What are we looking for?
With the recent market pullback, let's look for some bargain-priced stocks with long-term potential.
We'll use Validea Canada's "Patient Investor" screen, which emulates the stock-picking methods of Warren Buffett. The screen is based on the book Buffettology, written by the Oracle of Omaha's former daughter-in-law, Mary Buffett.
The screen "is the only one of our strategies that is not taken directly from the writings of the guru himself, as Buffett has yet to write about his investment strategies" in detail, Validea says. We'll use the screen to look for Canadian companies. (Globe Investor has a joint venture with Validea.ca, a premium Canadian stock screen service.)
The screen has produced some impressive results. Validea's Patient Investor model portfolio has posted a return of 89 per cent from inception on Aug. 6, 2010, through Oct. 21, 2014. That's the highest return of any of its model portfolios and is more than triple the return of the S&P/TSX composite index over the same period. (Returns are based on price changes alone and do not include dividends.)
Validea's model portfolio is rebalanced monthly to include the 10 stocks that score highest on the Patient Investor screen.
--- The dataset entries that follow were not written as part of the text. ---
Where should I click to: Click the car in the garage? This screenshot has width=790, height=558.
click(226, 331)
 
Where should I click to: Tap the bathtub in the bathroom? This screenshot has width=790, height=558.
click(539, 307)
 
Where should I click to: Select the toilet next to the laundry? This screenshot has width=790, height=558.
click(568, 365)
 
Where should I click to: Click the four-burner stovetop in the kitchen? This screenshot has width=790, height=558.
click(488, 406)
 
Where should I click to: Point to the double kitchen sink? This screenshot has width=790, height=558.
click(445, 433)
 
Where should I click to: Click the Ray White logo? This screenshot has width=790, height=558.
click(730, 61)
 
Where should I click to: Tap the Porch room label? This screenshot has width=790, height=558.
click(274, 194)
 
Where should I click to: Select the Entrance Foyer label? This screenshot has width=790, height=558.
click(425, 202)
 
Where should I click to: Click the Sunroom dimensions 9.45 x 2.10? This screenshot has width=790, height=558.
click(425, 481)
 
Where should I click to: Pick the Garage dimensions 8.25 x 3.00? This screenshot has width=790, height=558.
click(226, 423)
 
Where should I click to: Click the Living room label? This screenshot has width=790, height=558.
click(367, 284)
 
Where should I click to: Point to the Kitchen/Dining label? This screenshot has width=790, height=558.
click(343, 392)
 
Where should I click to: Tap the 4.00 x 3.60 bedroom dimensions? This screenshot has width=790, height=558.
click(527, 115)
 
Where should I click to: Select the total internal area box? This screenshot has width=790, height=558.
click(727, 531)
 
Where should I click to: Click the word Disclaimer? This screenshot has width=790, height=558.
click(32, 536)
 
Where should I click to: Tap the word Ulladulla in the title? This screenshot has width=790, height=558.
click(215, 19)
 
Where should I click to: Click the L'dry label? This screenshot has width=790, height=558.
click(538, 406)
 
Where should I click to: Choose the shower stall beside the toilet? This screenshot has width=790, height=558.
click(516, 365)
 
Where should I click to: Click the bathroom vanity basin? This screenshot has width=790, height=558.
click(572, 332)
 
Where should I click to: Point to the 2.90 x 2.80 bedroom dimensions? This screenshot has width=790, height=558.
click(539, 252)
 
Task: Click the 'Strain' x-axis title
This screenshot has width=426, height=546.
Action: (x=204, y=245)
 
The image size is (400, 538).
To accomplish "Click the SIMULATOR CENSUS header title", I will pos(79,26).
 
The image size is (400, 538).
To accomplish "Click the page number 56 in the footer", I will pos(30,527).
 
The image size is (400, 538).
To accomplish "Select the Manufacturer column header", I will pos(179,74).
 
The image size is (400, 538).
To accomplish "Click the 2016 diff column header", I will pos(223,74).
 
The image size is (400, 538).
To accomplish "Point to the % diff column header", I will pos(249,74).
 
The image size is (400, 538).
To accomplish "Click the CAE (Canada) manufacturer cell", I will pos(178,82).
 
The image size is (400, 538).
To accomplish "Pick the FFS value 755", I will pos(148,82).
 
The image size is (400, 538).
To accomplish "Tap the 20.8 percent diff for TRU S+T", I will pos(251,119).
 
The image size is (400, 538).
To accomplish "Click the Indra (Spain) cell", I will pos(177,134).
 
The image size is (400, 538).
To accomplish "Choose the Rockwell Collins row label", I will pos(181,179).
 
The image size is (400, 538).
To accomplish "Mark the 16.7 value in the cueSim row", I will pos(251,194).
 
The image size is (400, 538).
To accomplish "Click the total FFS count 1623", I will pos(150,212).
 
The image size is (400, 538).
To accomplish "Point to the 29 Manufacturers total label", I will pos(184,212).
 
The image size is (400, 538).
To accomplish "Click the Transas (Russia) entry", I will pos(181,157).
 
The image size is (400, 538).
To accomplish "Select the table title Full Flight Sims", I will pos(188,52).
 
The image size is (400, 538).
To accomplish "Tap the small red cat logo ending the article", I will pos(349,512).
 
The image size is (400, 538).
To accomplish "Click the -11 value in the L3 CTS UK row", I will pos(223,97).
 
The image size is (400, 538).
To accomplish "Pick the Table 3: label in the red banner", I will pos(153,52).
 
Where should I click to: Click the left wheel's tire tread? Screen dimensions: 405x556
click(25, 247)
The 10 stocks listed with this column are those that would be included in the portfolio if the rebalancing happened on Oct. 22. (The actual rebalancing will take place on Oct. 24.)
More on the methodology
Mr. Buffett aims to buy solid businesses at "fair" prices and often holds stocks for decades, Coca-Cola Co. and American Express Co. being two examples. He summed up his investing philosophy in his 1996 letter to Berkshire Hathaway shareholders: "Your goal as an investor should simply be to purchase, at a rational price, a part interest in an easily understandable business whose earnings are virtually certain to be materially higher five, 10 and 20 years from now.
"Over time, you will find only a few companies that meet these standards – so when you see one that qualifies, you should buy a meaningful amount of stock. You must also resist the temptation to stray from your guidelines: If you aren't willing to own a stock for 10 years, don't even think about owning it for 10 minutes."
In the table, the "strategy score" indicates the degree to which the stock met the criteria in the Patient Investor screen.
Validea's "long-term EPS growth" number is an average of the three-, four- and five-year annualized growth rates, to smooth out the effects of one exceptionally good or bad year.
The PEG ratio is the price-earnings multiple divided by the long-term earnings growth rate. Generally, the lower the PEG, the more attractive a stock is from a valuation standpoint.
A word of caution
A stock screen is only a first step in the investing process. Be sure to do your own due diligence before investing in any company.